Le dernier album du groupe, 11 short stories of pain & glory publié en 2017 est d’ailleurs le album le plus springsteenien à ce jour !
Les héritiers
Les quelques artistes cités ici ne sont qu’une infime partie de celles et ceux qui ont mis leur pas dans celui du géant du New Jersey.
Ben Harper
Lui aussi a participé à ce concert hommage au Boss en 2013.
Lors d’une interview, nous avions discuté de beaucoup de choses. Et je lui ai demandé, par rapport à cet hommage et à sa carrière (en solo ou avec des Innocent Criminals qui déboulent dès qu’il les appelle) s’il n’est pas un héritier de Springsteen. Il m’a alors regardé, interloqué. J’ai cru lui avoir tenu un propos négatif, outrancier, presque insultant. Il m’a regardé droit dans les yeux, le regard un peu humide. Pour me répondre « si je lui arrive un jour à la cheville, j’aurai réussi ma carrière. On parle de Springsteen, là. Moi je ne suis rien à côté ».
Eddie Vedder (Pearl Jam)
Pionnier du grunge, Pearl Jam est devenu en 30 ans de carrière l’un des géants du rock US, du Classic rock comme disent certains.

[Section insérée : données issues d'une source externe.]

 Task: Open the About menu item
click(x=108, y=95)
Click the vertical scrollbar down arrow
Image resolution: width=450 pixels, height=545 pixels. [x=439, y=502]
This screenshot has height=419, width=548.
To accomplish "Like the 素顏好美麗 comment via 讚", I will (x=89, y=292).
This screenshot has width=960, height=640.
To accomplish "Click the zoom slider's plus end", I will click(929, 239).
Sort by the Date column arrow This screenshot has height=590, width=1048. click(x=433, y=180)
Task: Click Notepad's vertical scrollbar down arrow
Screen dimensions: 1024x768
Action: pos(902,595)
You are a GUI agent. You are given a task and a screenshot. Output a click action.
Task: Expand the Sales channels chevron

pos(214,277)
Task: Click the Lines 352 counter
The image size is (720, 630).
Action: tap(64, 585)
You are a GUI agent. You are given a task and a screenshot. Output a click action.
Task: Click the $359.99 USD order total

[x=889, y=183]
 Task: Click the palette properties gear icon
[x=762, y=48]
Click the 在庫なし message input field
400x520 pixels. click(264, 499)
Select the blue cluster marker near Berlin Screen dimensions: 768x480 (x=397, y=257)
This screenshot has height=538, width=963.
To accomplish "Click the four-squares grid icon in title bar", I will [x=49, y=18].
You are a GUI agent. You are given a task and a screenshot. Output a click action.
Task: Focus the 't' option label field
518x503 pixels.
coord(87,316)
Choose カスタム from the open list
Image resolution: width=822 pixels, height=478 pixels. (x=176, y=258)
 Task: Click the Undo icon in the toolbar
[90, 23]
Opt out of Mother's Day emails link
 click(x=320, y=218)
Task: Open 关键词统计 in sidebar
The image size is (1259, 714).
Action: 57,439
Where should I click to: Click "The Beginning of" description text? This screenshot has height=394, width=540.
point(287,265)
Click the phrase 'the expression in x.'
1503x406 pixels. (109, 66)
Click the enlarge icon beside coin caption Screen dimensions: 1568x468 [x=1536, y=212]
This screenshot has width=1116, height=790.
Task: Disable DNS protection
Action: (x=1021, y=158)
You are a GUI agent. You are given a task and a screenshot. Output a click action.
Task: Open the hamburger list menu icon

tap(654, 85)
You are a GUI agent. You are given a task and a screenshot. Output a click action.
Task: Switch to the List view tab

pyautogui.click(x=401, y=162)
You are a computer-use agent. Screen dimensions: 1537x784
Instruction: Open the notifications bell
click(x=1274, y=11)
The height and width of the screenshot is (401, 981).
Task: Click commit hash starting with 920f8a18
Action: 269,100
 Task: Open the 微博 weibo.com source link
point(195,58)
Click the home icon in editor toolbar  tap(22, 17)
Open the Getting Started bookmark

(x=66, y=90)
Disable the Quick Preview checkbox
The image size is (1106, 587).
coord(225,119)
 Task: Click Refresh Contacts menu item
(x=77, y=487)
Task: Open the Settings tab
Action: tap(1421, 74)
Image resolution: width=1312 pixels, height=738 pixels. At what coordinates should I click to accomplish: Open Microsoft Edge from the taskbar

Si leur musique s’est quelque peu assagie par rapport à leurs débuts, leur façon d’écrire les chansons était dès l’origine liée au travail du Boss (Jeremy). Pearl Jam est en fait au confluent de trois influences majeures : Springsteen, Neil Young (qui aurait pu figurer parmi les cousins) et The Who.
Melissa Etheridge
Melissa Etheridge, à l’instar de Patti Smith (Because the night) ou Patti Scalfia l’une des femmes de Springsteen. Mais plus que les deux précitées, elle apparait comme le pendant féminin de mister Bruce, évoluant dans le même style musical à base de rock, blues, folk et soul, et l’utilisation de nombreux instruments pour apporter une profondeur et un supplément d’âme à sa musique.
Robert Francis
Le jeune chanteur est régulièrement comparé à Springsteen, Townes Van Zandt ou Steve Earle. C’est amplement mérité. Ses textes sont empreints d’universalité, de poésie et sa guitare se fait tantôt douce tantôt grinçante comme une tronçonneuse bien rock !
Sivert Hoyem
Héritier éloigné, puisque norvégien, Sivert Hoyem est au confluent d’une conjonction artistique Springsteen / Leonard Cohen / Jim Morrison. Ses textes le rapprochent du génie canadien, sa voix de Jim Morrison, sa musique de Springsteen.
Brian Adams
Summer of 69, Can’t stop this thing we started et bien d’autres chansons montrent l’influence de Bruce Springsteen dans la carrière du chanteur canadien. Brian Adams partage aussi avec Springsteen la dualité entre rock et folk, la touche soul en moins.
Bon Iver
La musique folk rock épurée de Bon Iver fait fortement référence aux albums les plus folk de Springsteen comme Nebraska ou The Ghost of Tom Joad. Il a régulièrement offert à son public des reprises du Boss en concert.
Everlast
C’est aussi ici le Springsteen folk et blues qui est mis à l’honneur. L’ex membre du gang rap House of Pain propose depuis plus de 20 ans un savant mélange entre folk, blues et phrasé rap. Sa voix rocailleuse et ses thèmes de prédilection (notamment les White Trash Americans) le rapprochent grandement du Boss.
Grant Lee Philipps
Fuzzzzzzzyyyyyyyyyy… le hit de Grant Lee Buffalo dans les années 90, et la suite de la carrière de Grant Lee Philipps continuent de le rapprocher du dytique Springsteen Young. Sa musique est empreinte d’une âme totalement américaine. Trop peut-être hélas pour lui permettre d’avoir Overseas la carrière qu’il mériterait.
Kings Of Leon
Un rock âpre, mélodique, des textes travaillés… Les frangins Followill sont totalement dans la lignée des chansons stadium rock à la Born to run. Ils apportent une jeunesse nouvelle au style, qu’ils ont conjugué avec leurs influences de jeunesse comme le grunge ou la pop des années 80/90.
Chris Cornell
C’est plus dans sa carrière solo que chez Soundgarden qu’il faut chercher pour trouver l’influence springsteenienne. Chris Cornell, tout comme le Boss, utilise sa voix pour conter, transmettre les émotions des personnages, des situations dont il parle dans ses chansons. Il a aussi collaboré au sein d’Audioslave avec Tom Morello, futur collaborateur de Springsteen sur scène et sur disque.